“El día que yo nací mi madre parió dos gemelos: yo y mi miedo”. Hace 400 años, el filósofo Thomas Hobbes hablaba así de una de las emociones intrínsecas a la misma naturaleza humana. Mucho antes, en el siglo IV a.C, Aristóteles relacionaba el miedo con la esperanza de salvación, dotándolo de un significado positivo: “para que se tema es preciso que aún se tenga alguna esperanza por la que luchar”. Todos nacemos con miedo, incluso los más valientes. Y a los miedos innatos se van sumando otros, los aprendidos. Muchas veces, para desgracia del sujeto, ambos convergen potenciándose mutuamente.

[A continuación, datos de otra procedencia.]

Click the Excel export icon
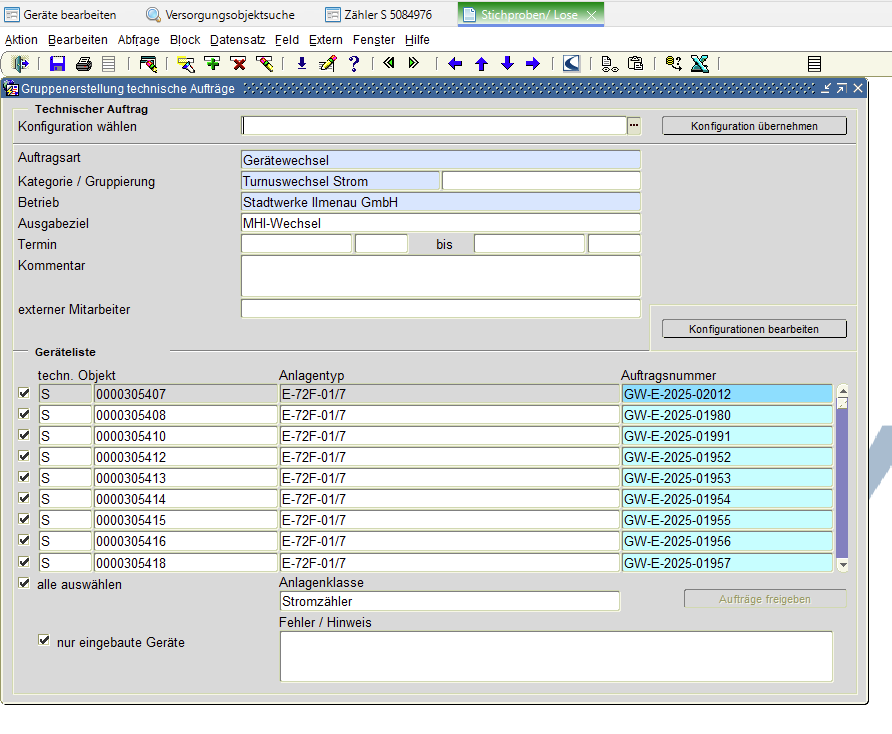 (700, 64)
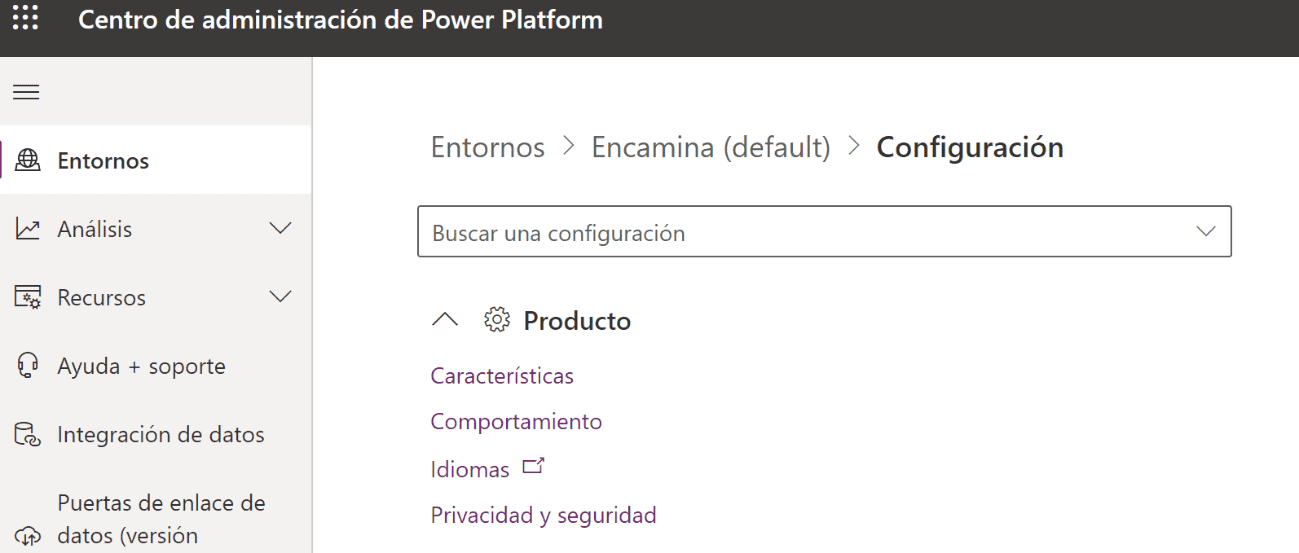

El miedo ha tenido una gran importancia histórica, tanta que ha sido reproducido en los cuentos populares para niños con referencias a personajes malévolos que sembraban la simiente de los terrores infantiles: el hombre del saco, el lobo de Caperucita, el de los tres Cerditos, la madrastra… Mitos, supersticiones, leyendas, ficción y, especialmente, religiones, han alimentado todo tipo de miedos en el sensible mapa de emociones humano. Algunos de los miedos aprehendidos tuvieron una función social y de protección de los individuos, como evitar que los niños se fiasen de los desconocidos. El miedo activa los mecanismos de defensa del individuo y lo hace estar alerta frente a potenciales peligros. El miedo es una más de las cinco emociones básicas y universales que definieron los investigadores P. N. Johnson-Laird y Keith Oatley: tristeza, alegría, furia, asco y miedo, y que tan bien supo contar Pixar en su película Inside Out.

Y a los miedos “racionales” o con causa justificada se suman las fobias y manías de todo tipo como el miedo a la sangre, a los insectos, a los roedores, a los ruidos fuertes y, mi preferido, el miedo a volar. Entre el mito y la realidad se encuentran miedos de personajes célebres como Marilyn Monroe o Barbara Streisand que tenían pánico escénico. Gustave Eiffel, el diseñador de la famosa torre parisina, padecía miedo a las alturas. Y Walt Disney, el creador Mickey Mouse, sentía pavor hacia los ratones.

No podemos escapar a nuestra propia naturaleza. Como materia consciente de nuestro inevitable destino, la muerte, los humanos somos los seres más miedosos que existen. Dice José Antonio Marina en su Anatomía del Miedo que “vivimos entre el recuerdo y la imaginación, entre fantasmas del pasado y fantasmas del futuro, reavivando peligros viejos e inventando amenazas nuevas, confundiendo realidad e irrealidad”. “Para colmo de males, no nos basta con sentir temor, sino que reflexionamos sobre el temor sentido, con lo que acabamos teniendo miedo al miedo, un miedo insidioso, reduplicativo y sin fronteras”.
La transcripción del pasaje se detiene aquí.